When I heard that this film was called “Skyscraper,” I immediately thought of the 1974 Oscar best-picture nominee, “The Towering Inferno.” But things have changed since that time. The images of people jumping to their deaths from the World Trade Center and the tragedy of Grenfell Tower in the U.K. have made fact more horrifying than fiction.
In this case, the filmmakers chose to make all of the floors in peril unoccupied except for Will’s family and for the billionaire, his cohorts, and the villains up on the top floor. We see the lower levels being completely evacuated. I think that this was a wise, if noticeable, decision on their part.
So is the film enjoyable? It has its moments, but the overall effect is that we have seen this before. There is no reason to pay full-price to see this in a theater.
2 stars
Dwayne Johnson leads the cast of Legendary’s Skyscraper as former FBI Hostage Rescue Team leader and U.S. war veteran Will Sawyer, who now assesses security for skyscrapers. On assignment in China he finds the tallest, safest building in the world suddenly ablaze, and he’s been framed for it. A wanted man on the run, Will must find those responsible, clear his name and somehow rescue his family who is trapped inside the building…above the fire line.

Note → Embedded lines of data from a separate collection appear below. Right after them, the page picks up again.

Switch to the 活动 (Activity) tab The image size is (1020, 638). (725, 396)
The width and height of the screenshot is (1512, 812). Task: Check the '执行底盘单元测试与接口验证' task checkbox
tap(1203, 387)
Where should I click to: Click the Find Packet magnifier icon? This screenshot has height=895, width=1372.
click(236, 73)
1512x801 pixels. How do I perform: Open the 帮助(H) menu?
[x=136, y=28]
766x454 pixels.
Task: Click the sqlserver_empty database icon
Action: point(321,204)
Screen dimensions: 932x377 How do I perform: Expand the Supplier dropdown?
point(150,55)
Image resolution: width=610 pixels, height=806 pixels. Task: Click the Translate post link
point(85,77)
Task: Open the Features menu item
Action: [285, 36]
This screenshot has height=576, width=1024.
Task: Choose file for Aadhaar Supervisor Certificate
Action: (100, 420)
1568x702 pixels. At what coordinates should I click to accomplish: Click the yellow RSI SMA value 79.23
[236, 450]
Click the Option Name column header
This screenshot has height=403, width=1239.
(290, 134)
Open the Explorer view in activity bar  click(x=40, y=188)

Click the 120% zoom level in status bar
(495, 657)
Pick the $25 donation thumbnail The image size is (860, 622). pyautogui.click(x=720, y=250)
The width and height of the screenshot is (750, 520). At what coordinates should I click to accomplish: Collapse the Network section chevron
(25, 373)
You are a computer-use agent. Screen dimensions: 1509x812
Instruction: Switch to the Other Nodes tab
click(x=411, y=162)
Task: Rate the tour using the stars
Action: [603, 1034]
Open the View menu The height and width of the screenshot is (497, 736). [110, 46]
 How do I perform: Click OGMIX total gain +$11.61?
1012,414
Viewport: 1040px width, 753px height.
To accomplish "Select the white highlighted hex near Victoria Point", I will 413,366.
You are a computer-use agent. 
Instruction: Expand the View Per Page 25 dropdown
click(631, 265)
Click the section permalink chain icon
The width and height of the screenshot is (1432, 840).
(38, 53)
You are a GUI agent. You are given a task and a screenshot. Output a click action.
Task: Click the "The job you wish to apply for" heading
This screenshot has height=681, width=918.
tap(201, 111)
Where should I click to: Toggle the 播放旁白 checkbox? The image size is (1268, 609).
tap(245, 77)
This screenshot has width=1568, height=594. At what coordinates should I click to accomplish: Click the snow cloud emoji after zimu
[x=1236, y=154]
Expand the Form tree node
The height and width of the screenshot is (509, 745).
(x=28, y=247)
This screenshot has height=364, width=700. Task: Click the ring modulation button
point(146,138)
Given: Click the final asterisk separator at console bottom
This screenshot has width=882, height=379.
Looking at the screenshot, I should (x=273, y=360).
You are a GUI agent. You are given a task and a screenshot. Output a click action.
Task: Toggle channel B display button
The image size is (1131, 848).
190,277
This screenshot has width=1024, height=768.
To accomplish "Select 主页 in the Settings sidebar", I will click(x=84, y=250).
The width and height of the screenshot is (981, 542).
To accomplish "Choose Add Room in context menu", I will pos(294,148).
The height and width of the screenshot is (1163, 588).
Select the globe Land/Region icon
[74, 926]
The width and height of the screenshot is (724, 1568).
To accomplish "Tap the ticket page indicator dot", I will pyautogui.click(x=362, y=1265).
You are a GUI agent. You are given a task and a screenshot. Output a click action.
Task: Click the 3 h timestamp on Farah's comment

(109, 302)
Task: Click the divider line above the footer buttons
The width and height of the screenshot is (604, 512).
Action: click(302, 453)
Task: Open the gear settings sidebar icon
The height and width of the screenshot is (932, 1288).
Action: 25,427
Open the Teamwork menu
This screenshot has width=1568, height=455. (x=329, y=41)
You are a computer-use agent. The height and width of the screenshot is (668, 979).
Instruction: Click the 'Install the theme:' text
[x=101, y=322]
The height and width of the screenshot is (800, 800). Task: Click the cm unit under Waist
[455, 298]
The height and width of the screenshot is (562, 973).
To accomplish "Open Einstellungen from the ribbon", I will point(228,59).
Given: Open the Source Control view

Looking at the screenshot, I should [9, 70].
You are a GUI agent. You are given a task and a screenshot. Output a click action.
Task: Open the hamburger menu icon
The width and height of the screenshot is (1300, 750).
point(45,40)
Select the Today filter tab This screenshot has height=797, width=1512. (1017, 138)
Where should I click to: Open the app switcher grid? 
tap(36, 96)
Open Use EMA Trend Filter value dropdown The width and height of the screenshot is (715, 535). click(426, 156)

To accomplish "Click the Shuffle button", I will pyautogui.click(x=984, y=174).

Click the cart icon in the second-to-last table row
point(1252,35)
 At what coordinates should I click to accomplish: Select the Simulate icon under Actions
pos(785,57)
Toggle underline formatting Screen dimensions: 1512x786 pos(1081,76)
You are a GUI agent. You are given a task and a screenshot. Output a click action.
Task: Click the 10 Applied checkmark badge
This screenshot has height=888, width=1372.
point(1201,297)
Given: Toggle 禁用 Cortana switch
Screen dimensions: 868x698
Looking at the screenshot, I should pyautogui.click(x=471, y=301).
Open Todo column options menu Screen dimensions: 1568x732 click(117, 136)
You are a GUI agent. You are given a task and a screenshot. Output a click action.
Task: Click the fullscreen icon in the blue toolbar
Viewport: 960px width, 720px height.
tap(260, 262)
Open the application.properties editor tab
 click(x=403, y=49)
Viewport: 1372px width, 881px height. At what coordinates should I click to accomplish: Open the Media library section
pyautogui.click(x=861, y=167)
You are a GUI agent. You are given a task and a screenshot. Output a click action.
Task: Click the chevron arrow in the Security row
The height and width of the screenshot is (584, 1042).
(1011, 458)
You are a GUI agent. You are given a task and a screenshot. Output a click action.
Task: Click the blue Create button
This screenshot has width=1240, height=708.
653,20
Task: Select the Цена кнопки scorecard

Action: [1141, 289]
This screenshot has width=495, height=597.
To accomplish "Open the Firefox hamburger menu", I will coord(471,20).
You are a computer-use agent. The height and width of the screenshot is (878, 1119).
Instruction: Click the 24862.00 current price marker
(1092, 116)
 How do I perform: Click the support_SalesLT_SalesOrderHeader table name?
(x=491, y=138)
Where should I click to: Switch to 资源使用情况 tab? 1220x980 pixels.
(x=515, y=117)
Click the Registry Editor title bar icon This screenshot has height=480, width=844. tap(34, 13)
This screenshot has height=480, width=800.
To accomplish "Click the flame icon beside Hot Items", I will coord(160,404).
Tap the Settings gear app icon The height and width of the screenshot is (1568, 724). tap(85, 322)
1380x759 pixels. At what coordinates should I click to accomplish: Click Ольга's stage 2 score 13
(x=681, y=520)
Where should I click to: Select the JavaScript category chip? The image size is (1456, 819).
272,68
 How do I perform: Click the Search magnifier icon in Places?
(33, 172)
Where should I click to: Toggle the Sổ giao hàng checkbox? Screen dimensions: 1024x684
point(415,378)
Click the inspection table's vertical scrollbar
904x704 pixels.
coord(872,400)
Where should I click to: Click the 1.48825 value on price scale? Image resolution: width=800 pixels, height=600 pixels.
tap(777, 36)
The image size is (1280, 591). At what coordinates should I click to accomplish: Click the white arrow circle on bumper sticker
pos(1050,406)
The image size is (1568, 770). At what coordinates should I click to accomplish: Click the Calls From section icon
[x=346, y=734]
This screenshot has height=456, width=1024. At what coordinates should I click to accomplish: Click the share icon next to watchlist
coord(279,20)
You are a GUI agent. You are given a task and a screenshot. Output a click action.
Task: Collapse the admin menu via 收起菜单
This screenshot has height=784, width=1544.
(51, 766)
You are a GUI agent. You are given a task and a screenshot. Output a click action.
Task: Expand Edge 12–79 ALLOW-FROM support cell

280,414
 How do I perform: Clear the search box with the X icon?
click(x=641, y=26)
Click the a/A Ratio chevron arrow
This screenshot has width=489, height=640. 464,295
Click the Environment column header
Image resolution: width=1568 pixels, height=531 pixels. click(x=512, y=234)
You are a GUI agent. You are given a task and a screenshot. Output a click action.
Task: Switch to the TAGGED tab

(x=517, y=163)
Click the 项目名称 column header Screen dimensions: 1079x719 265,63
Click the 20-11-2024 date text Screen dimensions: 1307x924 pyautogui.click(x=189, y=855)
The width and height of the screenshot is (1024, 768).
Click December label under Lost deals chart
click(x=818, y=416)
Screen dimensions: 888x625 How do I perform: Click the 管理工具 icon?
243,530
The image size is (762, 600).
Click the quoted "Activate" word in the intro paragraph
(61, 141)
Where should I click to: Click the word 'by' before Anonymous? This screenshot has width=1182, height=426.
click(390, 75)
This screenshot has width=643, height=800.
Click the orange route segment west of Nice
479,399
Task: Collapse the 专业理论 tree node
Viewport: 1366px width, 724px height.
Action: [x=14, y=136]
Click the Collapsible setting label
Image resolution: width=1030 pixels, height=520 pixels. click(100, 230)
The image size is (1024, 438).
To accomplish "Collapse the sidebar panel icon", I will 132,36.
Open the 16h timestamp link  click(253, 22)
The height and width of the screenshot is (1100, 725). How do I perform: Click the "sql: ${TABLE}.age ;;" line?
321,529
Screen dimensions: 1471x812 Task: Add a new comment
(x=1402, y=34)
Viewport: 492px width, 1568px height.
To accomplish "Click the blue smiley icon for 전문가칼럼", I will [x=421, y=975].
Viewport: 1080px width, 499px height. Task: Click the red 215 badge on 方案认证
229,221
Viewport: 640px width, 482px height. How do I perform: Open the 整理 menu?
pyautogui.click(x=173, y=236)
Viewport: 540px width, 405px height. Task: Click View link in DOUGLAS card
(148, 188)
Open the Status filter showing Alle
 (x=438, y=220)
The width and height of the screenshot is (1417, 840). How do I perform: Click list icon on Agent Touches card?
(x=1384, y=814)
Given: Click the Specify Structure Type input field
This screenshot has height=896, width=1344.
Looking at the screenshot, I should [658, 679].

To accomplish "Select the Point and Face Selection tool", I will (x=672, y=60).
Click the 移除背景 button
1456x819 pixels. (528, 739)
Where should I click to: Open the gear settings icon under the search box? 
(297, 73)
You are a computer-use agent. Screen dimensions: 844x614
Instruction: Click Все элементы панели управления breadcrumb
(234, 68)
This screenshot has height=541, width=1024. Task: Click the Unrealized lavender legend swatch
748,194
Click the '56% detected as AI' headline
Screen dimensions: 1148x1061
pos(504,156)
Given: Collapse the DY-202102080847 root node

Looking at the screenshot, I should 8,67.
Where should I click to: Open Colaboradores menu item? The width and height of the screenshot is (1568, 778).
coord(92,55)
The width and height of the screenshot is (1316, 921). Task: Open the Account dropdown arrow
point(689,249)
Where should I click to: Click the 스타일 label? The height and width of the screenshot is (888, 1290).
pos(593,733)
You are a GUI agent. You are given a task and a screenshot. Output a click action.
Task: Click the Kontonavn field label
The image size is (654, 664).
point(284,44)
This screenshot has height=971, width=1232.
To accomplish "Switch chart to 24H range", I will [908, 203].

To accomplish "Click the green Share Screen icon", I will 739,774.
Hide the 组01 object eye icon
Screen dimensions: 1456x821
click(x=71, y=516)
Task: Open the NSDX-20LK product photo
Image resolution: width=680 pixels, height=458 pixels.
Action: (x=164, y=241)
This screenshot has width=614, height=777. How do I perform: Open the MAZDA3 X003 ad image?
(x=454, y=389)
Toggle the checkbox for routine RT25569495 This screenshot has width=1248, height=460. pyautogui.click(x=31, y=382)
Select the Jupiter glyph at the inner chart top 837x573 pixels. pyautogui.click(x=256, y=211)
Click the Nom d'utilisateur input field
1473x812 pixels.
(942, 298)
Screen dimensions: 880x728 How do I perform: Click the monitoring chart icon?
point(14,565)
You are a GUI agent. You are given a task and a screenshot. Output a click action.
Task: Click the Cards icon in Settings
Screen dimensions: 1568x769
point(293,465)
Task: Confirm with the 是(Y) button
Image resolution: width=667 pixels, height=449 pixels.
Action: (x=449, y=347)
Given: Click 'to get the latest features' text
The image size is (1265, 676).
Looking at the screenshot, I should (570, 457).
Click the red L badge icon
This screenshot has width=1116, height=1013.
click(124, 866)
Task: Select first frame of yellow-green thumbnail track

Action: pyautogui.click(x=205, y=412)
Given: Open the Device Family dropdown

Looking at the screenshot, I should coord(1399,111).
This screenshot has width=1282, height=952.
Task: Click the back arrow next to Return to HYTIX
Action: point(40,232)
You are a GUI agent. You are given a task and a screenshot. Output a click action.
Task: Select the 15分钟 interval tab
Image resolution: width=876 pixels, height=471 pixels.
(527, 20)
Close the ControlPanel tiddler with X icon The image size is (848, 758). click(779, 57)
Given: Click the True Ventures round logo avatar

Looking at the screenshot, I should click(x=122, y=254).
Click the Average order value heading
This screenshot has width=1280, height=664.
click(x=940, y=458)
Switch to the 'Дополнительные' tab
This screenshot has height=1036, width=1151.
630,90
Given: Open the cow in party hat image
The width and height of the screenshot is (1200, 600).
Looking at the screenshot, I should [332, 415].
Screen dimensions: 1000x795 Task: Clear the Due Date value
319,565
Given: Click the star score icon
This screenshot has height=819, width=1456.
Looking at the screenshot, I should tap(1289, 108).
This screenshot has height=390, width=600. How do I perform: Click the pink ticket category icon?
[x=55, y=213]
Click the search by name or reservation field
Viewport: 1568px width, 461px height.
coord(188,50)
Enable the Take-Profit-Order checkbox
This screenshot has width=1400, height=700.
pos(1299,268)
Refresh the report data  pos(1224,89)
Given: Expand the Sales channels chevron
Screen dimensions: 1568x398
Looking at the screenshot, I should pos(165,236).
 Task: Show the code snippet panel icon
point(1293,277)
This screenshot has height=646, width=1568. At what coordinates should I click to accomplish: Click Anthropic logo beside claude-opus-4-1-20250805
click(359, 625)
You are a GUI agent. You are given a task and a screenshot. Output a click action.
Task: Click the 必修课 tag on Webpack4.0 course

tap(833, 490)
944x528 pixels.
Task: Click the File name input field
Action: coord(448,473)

Cast: Dwayne Johnson, Neve Campbell, Chin Han, Noah Taylor, Roland Møller, Byron Mann, Pablo Schreiber, Hannah Quinlivan
Written and Directed by: Rawson Marshall Thurber
"Skyscraper" aims high, almost hits target
Summary
It is summertime, which means that action movies are the norm. Along comes Skyscraper, a film meant to showcase Dwayne Johnson as the ultimate, if reluctant, action hero. While the picture does a nice job portraying his family life, its shopworn action sequences and plot improbabilities torpedo this enterprise.